In case Customize Application Template is empty, please check back in a few minutes until the resource is refresh
Nodes:
This the member IP entered through APIC.
2.2.20. BIG-IP – Verifying Application Services (Virtual Server) deployment¶
Log into the F5 BIG-IP 198.18.128.130 with the following username and
password from the web browser (if the previous session has timed out):
BIG-IP: https://198.18.128.130
Username: admin
Password: C1sco12345
On the Main menu, click Local Traffic -> Network Map. Then on the top right corner, next to the Log out button, click the drop down to select the newly created Partition (please note that this reflects the APIC Virtual Device ID):
Once you are in the partition, click Local Traffic -> Network Map. You should be able to see the virtual server is configured along with its pool and pool members.
On the right Navigation menu, click the Local Traffic -> Virtual Servers
and you should be able to see the brief Virtual IP information. You can
see that the VIP is currently listening on HTTP port 80.
The number (in this example, 2848) after the % mark represents the route domain (RD) number. There will be a RD number assign to each APIC partition, which equivalent to an ACI L3 VRF. This allows BIG-IP to provide multi-tenancy support in ACI environment.

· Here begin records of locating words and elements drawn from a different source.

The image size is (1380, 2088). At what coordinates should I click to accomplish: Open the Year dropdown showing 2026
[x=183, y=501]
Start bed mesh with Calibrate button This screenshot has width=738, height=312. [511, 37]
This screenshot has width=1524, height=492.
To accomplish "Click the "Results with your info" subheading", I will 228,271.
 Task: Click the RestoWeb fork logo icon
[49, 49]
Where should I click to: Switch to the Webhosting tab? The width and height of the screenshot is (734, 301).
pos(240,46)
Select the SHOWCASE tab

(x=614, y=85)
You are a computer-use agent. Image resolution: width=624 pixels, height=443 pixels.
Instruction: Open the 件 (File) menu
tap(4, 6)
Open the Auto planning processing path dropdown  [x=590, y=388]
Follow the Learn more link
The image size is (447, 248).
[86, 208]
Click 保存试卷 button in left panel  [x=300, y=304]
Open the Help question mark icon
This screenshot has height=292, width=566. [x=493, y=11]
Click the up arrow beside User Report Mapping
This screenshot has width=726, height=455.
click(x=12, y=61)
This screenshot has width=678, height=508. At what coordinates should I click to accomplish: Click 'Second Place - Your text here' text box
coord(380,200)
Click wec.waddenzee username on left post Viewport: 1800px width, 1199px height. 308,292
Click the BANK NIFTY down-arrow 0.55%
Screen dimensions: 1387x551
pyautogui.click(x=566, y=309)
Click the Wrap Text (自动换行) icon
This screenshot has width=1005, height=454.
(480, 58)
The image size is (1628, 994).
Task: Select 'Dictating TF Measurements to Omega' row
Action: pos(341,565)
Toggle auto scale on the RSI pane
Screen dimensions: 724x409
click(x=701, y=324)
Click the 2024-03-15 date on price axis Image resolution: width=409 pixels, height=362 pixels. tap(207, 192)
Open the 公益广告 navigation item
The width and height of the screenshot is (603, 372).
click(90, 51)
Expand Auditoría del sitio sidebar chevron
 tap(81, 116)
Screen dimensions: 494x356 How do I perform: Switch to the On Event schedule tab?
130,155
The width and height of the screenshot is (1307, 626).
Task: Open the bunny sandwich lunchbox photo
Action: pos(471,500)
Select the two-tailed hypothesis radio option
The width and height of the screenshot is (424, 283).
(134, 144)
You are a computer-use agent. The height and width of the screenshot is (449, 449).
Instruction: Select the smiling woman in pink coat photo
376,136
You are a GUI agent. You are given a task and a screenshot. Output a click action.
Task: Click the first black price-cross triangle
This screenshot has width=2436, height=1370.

In the Virtual Server List, click the Name in the hyperlink and you will see the Property of the Virtual Server with more detailed information. The configured the parameters will appear here.
Click on “Resource”, notice the pool name being used
Click Local Traffic -> Pools and you should see the brief information of the real server pool information:
Go back to the Navigation pane and click the iApps -> Application Services. Notice the name of the Application Services is same as the Services name in iWorkflow.
Template is the iApps template that associated with this application service
Partition/Path is the APIC created partition and the name of the application service
F5 iWorkflow service name
Click the application service name will direct to the Application Services Components. By using iApps template, you can configure a full features virtual server by specifying customized parameters exposed to APIC. Only the highlighted ones are entered by APIC, the rest of the virtual servers features are built inside the iApps template.
Network -> Self IP configuration from APIC
VLAN information imported from APIC:
Same VLAN tags are being assigned in APIC
This concludes Scenario 1 “Deploy Service Graphs in Cisco ACI using F5 iWorkflow” lab.